13 GREAT ILLUSTRATIONS: The ‘Good Girl’ Art of BOB LUBBERS

A BIRTHDAY SALUTE…

By PETER BOSCH

The late Bob Lubbers — born 101 years ago on Jan. 10, 1922 — was one of the greatest creators of “good girl” comic art of the 1940s. He once said in a magazine interview that he liked drawing pretty girls, and he certainly accomplished that in his career, which extended from the Golden Age of Comics through the Bronze Age.

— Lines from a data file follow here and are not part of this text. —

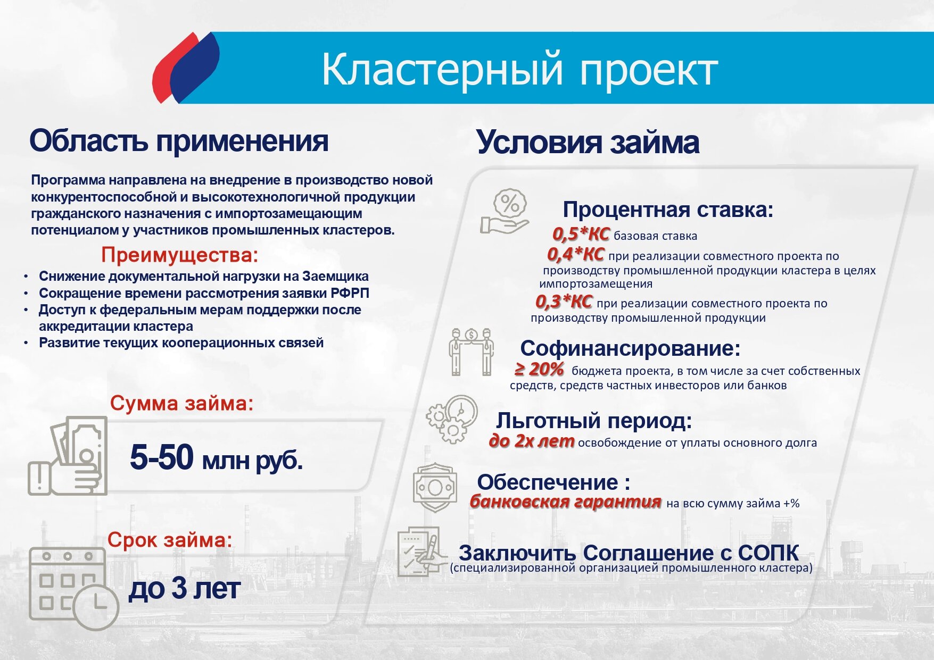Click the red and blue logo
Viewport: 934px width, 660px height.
186,68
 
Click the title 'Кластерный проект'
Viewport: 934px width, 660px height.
519,69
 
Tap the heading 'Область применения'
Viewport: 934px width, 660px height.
179,141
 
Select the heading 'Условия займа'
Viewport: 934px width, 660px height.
588,143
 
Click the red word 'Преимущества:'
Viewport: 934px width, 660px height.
180,255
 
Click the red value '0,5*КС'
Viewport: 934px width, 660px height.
581,234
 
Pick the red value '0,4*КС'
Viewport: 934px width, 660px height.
575,255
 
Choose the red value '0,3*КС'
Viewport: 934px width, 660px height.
564,302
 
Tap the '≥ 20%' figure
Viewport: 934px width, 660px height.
539,369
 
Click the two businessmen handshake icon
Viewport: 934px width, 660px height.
472,352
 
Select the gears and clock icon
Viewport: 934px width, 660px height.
452,419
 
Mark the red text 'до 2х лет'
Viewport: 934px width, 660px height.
532,441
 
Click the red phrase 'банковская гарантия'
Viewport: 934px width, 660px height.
565,502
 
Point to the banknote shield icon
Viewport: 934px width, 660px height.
435,487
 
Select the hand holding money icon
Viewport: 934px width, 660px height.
68,456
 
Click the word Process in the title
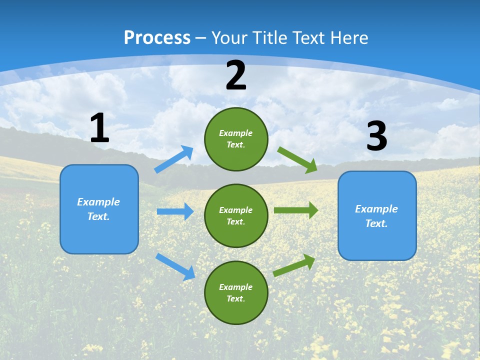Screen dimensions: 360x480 (157, 38)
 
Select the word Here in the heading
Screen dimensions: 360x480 (348, 38)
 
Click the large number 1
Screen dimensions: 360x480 (100, 128)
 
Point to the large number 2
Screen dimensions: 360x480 (236, 76)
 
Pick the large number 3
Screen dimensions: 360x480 (376, 136)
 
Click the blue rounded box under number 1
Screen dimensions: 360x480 (99, 209)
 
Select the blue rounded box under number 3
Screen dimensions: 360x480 (377, 216)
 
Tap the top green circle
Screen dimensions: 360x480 (236, 139)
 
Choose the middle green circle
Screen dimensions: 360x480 (236, 216)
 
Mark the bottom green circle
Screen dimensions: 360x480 (236, 292)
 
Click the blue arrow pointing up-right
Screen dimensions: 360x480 (174, 160)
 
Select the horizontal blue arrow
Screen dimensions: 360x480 (176, 212)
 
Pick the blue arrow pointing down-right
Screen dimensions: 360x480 (175, 266)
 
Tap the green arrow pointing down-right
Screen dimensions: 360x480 (298, 160)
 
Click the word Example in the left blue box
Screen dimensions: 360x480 (98, 202)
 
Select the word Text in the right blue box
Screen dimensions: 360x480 (376, 224)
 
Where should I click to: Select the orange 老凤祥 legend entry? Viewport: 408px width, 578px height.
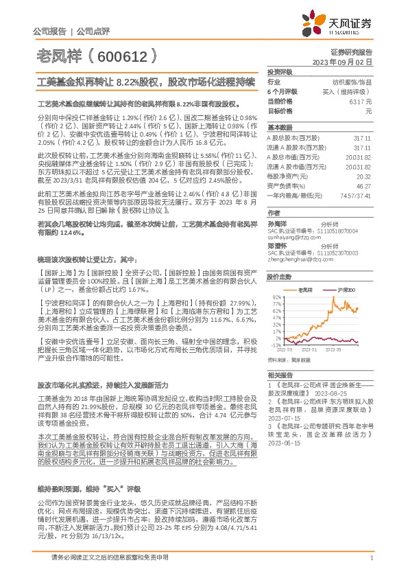click(304, 291)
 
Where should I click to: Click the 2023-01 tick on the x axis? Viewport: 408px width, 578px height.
click(309, 349)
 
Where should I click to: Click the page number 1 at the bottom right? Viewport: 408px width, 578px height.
click(371, 558)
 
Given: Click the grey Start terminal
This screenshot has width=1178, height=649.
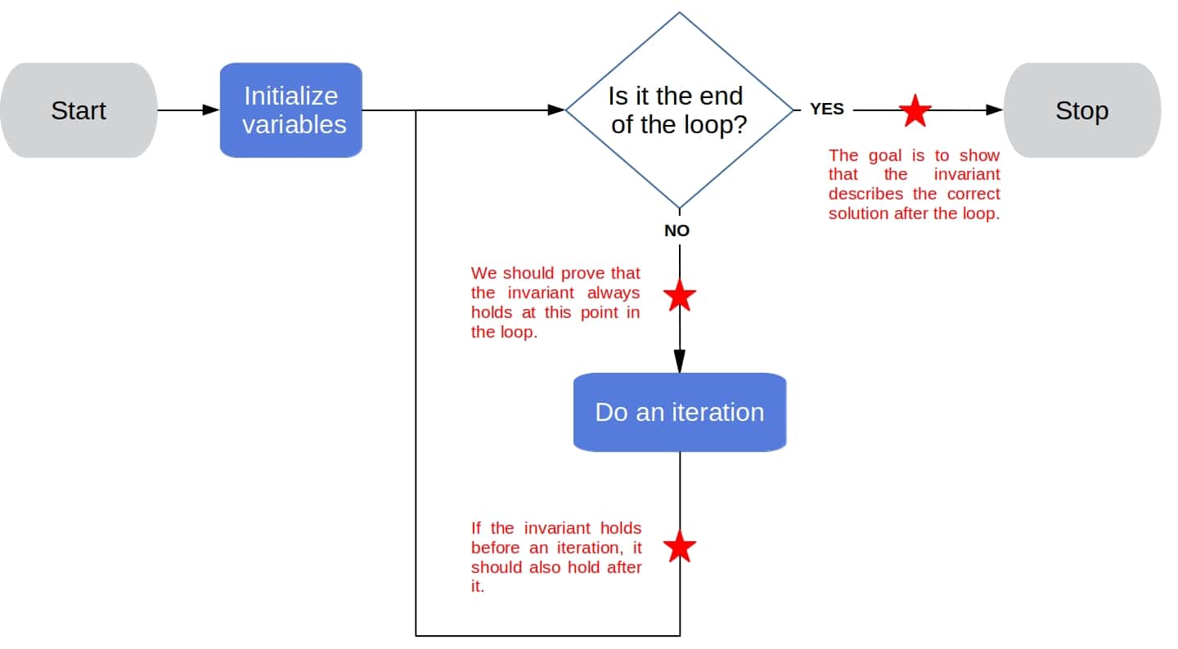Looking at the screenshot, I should click(79, 110).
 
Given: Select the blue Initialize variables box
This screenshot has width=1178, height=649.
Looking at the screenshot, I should click(290, 110).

Lubbers attended the Art Students League in New York and freelanced for Centaur Publications until they stopped publishing in 1942. He then took samples of his work to Fiction House, one of the major comic book publishers of the 1940s, and he was immediately hired into their bullpen. (Other artists working for Fiction House included George Tuska, Murphy Anderson, Nick Cardy, Lee Elias and Graham Ingels, plus freelancers Reed Crandall, Matt Baker and Al Williamson, to name a few.) Fiction House was known for its “women in danger” covers and Lubbers contributed some of the most famous.

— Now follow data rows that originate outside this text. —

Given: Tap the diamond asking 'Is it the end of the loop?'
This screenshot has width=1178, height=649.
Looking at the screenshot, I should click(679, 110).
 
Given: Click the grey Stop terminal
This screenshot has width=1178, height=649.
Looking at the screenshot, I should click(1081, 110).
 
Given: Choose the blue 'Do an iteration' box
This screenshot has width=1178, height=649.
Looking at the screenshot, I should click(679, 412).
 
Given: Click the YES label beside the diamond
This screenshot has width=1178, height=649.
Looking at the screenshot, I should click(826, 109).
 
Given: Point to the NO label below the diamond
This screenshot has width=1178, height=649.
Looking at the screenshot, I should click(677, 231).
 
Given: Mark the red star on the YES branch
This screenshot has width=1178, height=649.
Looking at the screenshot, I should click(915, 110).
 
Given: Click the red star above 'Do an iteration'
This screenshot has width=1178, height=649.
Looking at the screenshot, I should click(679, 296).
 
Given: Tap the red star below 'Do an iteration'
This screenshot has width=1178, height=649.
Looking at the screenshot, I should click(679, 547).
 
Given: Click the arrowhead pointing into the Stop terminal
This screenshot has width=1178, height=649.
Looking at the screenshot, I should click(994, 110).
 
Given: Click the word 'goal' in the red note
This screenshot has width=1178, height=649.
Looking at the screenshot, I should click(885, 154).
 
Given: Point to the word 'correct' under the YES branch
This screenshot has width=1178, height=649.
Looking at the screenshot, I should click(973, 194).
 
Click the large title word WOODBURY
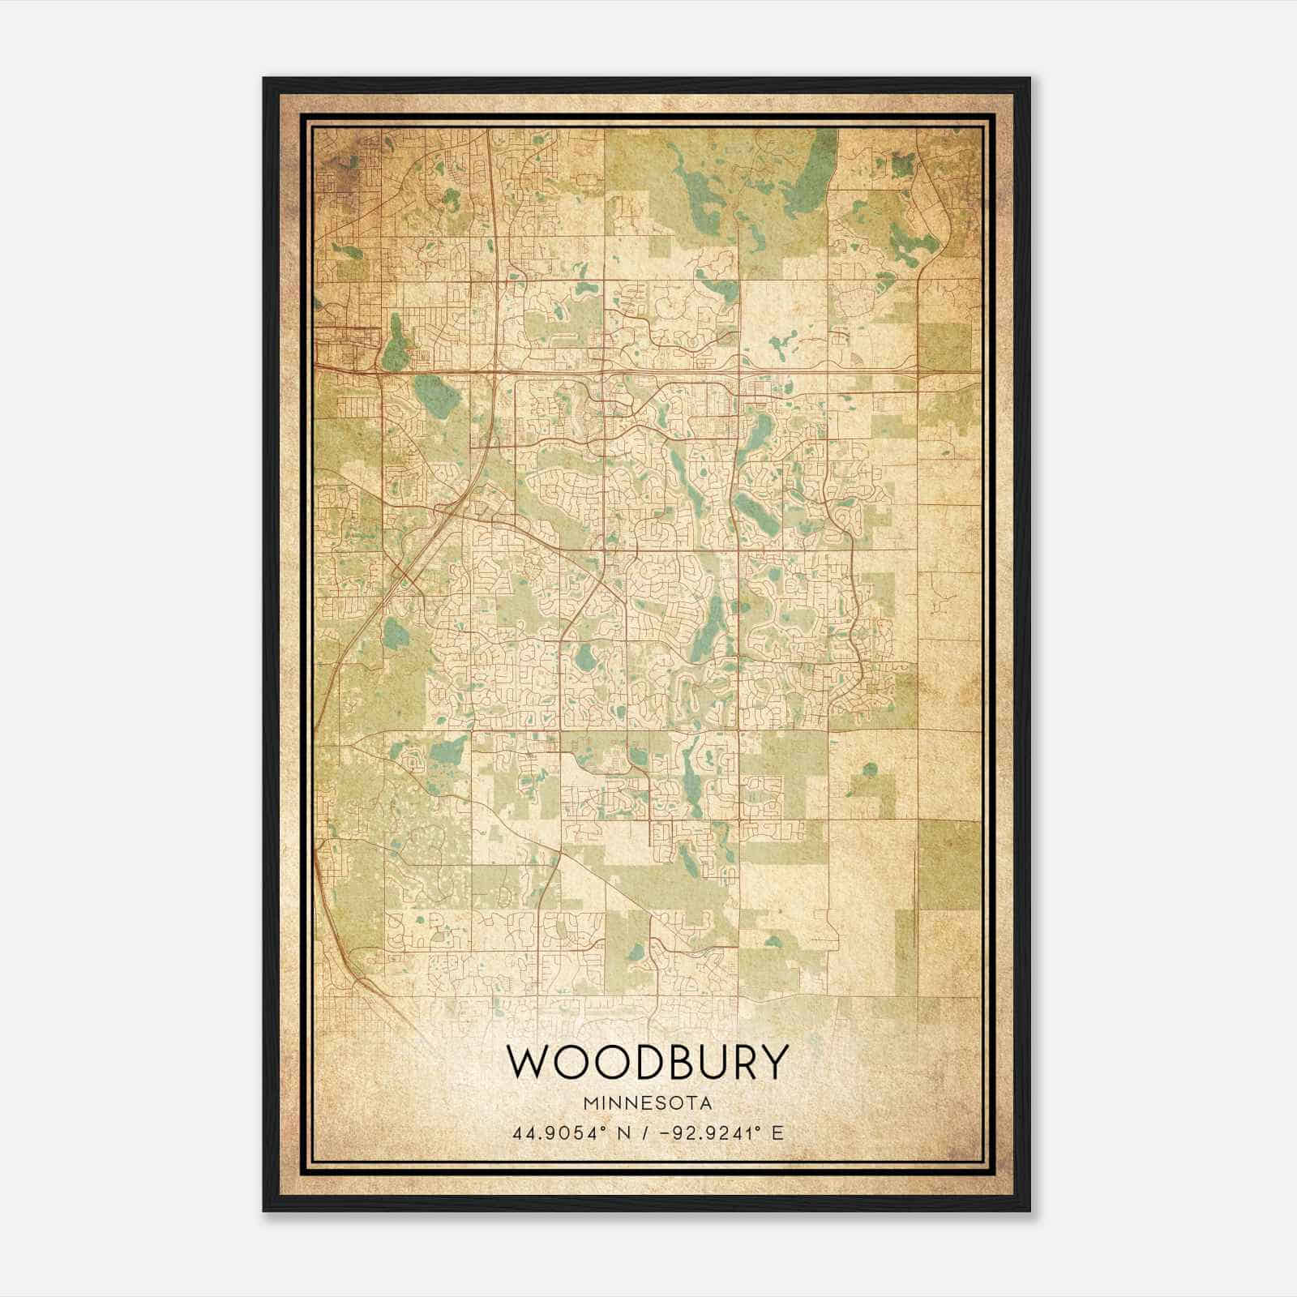click(647, 1063)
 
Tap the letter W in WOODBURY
click(528, 1063)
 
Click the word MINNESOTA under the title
click(647, 1103)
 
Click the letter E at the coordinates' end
click(777, 1132)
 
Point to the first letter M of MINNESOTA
click(586, 1103)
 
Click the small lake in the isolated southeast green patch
click(870, 768)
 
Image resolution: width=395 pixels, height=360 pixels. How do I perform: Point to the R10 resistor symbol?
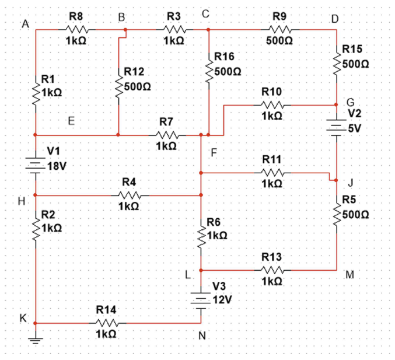(x=272, y=105)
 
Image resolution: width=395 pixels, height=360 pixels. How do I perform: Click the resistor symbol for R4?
(x=128, y=195)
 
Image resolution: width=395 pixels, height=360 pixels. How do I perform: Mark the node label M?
(x=349, y=276)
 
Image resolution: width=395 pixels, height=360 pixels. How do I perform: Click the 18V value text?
(x=57, y=166)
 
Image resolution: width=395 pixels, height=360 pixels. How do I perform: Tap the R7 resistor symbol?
(x=166, y=135)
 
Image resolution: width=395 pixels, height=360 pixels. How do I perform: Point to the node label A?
(x=25, y=24)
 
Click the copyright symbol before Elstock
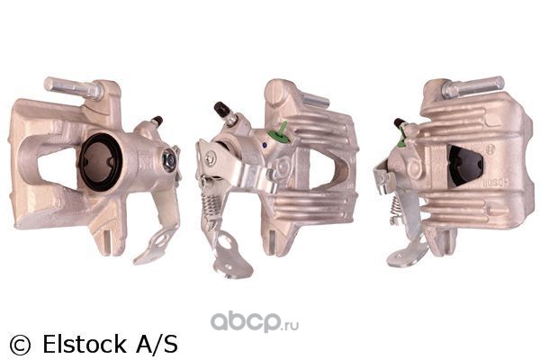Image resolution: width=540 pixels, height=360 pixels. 20,345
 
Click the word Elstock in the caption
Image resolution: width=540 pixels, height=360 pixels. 85,344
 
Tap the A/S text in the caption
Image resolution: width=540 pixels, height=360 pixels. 157,344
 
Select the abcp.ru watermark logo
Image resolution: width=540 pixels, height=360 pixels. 255,321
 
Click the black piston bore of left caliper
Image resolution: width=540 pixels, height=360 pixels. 100,162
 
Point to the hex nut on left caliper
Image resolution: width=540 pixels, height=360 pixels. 169,160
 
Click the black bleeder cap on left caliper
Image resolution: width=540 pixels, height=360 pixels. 158,121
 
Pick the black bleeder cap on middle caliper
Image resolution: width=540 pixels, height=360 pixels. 221,109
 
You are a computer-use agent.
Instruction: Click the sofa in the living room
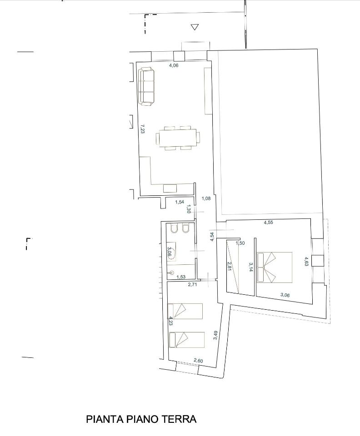point(146,86)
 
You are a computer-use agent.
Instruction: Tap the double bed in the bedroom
point(275,267)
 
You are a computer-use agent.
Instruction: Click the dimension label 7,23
point(142,129)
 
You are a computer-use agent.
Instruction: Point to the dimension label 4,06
point(174,65)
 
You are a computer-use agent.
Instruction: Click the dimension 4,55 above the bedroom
point(268,223)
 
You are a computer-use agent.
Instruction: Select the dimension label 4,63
point(306,262)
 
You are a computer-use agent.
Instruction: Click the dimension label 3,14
point(250,267)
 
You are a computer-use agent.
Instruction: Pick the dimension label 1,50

Fiction House closed up shop in the mid-1950s, but Lubbers had already moved on before that happened. Between 1948 and 1953, Lubbers drew for Standard/Pines, St. John, American Comics Group and Lev Gleason, as well as illustrating three stories of the Vigilante for DC in Action Comics (#128-130). In addition, during this time, he was writing and drawing the daily and Sunday Tarzan newspaper strip (from 1950 to 1954) and doing advertising work.

After leaving Tarzan, Lubbers worked on a new comic strip, Long Sam, and this was getting back to what he did very well — drawing pretty women. The newspaper strip ran from 1954 to 1962. (Overlapping some of those years, he was also drawing the Secret Agent X-9 strip from 1960 to 1966, but using the pseudonym “Bob Lewis” on it.) Some of the artwork on Long Sam resembled Al Capp’s Li’l Abner but that may have been because Capp was the writer of “Long Sam” at the beginning. In return, Lubbers ghosted Li’l Abner for many years to come.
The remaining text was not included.